Langzaam maar zeker is het besef terug dat het goed en okay is om te uiten wat in mij omgaat.
Dat dat met pijn gepaard gaat is een gegeven. Het is niet anders.
Dat vaak niet wordt herkend wat ik zie als het belang daarvan? Het zij zo.
Soms, af en toe, nogal eens, dringt dat (jaren) later wel door.
En wordt het met terugwerkende kracht zelfs wel, met de kennis van nu zeg maar, op waarde geschat.
Ik pak de draad weer op.
In mijn hoofd schrijf ik steeds maar verhalen. Het is weer onderdeel van mijn leven en in feite in eerste instantie een manier van denken.
Onderdeel van dat denken is dat ik het ook moet opschrijven cq uitschrijven.
Dat hoefde een tijdje niet en nu dringt het zich weer op.
Ook is het meer dan ooit voor mij op voorhand duidelijk dat wat ik schrijf voor veel mensen totaal niet interessant is en ook dat maar weinig mensen lijken mee te krijgen wat ik precies bedoel. Wat als gevolg had en heeft dat ik zó gedetailleerd ga schrijven dat dat op zich weer een hindernis lijkt te zijn voor deze en gene. Ik ga mijzelf toestaan daar meer ontspannen mee om te gaan.
Ik zie het maar als een soort van veruitwendiging van het denkgebeuren op een manier die recht doet aan mijn beheptheid met dingen hardop te moeten mogen zeggen. Of zoiets.
Ook zit ik tegenwoordig regelmatig te kleuren. De tekeningen die ik begon te maken tijdens de Tomatis Luistertraing sessies ontstaan nu ook in het wild zeg maar.
En ik ga ze gebruiken als illustraties bij mijn stukkies.
Gisteravond was ik naar de bespreking van het boek Afgrond zonder vangnet. Liefde en geweld in de romans van Arnon Grunberg, geschreven door literatuurwetenschapper Yra van Dijk.
Dat was een verrassend boeiende avond. Grunberg zelf was er ook en hij interviewde de schrijfsters van het proefschrift over zijn eigen werk.

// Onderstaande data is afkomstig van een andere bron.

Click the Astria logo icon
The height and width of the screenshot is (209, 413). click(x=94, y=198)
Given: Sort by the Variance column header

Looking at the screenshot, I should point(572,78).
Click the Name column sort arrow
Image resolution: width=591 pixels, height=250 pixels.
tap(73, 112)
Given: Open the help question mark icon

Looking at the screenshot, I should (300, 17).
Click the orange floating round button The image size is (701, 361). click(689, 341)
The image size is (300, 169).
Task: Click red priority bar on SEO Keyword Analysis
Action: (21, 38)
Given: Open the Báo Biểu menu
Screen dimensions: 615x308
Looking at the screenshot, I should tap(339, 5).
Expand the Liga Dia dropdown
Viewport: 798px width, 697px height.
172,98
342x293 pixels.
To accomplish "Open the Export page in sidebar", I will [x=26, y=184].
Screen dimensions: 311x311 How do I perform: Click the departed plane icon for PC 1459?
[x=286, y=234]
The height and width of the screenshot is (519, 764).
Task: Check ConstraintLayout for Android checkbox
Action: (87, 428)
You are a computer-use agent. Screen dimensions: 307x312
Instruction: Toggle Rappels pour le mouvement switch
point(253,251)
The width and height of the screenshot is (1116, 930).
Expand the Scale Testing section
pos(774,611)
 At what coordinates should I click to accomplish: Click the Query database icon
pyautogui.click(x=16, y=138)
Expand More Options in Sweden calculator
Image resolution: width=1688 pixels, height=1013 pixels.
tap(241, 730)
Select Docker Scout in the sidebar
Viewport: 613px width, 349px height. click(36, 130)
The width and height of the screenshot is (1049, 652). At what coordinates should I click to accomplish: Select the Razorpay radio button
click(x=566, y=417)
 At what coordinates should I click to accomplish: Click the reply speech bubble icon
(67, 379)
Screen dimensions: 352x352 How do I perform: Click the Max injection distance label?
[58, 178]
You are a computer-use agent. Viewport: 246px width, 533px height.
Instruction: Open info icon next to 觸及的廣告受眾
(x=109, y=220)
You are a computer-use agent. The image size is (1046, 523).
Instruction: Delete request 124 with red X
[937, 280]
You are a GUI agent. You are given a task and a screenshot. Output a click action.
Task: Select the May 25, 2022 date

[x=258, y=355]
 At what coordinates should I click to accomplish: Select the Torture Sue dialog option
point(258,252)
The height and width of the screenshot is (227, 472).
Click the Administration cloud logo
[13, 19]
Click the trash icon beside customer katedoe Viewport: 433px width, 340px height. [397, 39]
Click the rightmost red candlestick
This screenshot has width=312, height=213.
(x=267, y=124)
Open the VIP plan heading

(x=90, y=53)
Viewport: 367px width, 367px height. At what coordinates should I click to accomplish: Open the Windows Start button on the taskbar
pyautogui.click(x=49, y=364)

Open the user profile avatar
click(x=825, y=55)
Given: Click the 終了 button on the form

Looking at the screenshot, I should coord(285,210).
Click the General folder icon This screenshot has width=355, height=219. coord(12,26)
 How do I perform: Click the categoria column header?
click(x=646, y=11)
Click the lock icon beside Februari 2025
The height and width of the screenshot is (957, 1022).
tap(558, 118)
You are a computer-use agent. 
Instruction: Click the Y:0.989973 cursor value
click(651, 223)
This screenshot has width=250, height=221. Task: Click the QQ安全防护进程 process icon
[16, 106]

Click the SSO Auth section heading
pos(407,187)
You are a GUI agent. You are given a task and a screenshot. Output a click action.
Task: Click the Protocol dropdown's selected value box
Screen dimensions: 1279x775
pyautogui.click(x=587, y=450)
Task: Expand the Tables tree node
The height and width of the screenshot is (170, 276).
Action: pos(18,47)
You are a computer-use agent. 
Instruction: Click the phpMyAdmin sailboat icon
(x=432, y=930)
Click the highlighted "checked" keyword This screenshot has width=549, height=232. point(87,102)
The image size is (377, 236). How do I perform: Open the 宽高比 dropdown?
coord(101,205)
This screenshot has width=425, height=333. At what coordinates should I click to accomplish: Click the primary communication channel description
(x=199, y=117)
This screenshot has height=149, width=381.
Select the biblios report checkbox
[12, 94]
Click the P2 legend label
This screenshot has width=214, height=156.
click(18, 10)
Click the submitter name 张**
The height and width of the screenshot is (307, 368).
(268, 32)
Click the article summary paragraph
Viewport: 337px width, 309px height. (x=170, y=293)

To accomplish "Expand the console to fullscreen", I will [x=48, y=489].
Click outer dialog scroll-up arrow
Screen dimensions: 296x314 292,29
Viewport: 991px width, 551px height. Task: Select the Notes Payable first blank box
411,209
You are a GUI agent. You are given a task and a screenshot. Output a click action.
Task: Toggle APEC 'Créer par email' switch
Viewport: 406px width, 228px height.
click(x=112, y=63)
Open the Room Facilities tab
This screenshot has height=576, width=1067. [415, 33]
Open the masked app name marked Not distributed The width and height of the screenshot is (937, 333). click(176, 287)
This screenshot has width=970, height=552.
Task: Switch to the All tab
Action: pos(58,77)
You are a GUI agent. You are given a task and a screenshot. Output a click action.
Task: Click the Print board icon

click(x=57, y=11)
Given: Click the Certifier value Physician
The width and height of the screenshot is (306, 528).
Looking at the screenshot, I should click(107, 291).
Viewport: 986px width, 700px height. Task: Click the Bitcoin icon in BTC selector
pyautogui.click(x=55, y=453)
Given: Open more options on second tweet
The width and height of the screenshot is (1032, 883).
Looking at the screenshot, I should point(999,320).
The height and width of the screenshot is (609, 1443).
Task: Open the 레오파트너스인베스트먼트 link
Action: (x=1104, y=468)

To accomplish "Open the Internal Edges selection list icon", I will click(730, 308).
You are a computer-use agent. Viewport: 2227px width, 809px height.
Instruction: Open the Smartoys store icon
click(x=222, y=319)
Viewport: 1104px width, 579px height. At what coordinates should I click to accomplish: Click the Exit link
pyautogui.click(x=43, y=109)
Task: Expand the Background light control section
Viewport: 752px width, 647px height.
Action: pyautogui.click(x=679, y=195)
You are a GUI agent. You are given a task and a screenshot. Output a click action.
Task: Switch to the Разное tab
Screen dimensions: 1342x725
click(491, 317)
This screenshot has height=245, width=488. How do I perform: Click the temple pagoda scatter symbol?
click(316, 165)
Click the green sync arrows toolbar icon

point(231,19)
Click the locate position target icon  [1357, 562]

Eerst waren er twee sprekers en vooral de filosoof Marc De Kesel vond ik een boeiende figuur. Ga ik zeker wat van lezen. Bijvoorbeeld, om te beginnen Zelfloos.
Ook staat hij uitgebreid sprekend op youtube zag ik al.
Hier is een idee van de avond vooraf, op grond waarvan ik erheen ging: https://www.neerlandistiek.nl/2018/10/1-november-2018-amsterdam-trauma-als-verhaal-een-avond-over-het-oeuvre-van-arnon-grunberg/#more-28841
De titel van het boek van Yra van Dijk ( Afgrond zonder vangnet) is een intrigerende en, hoe toevallig, vandaag zag ik dat Grunbergs essayistische verslag van zijn bezoek aan het seksstrandje in Cap d’Agde te Zuid-Frankrijk afsluit met: “Daar kon je zeggen, hoe kortstondig ook: ik ben de afgrond die verdwenen is.”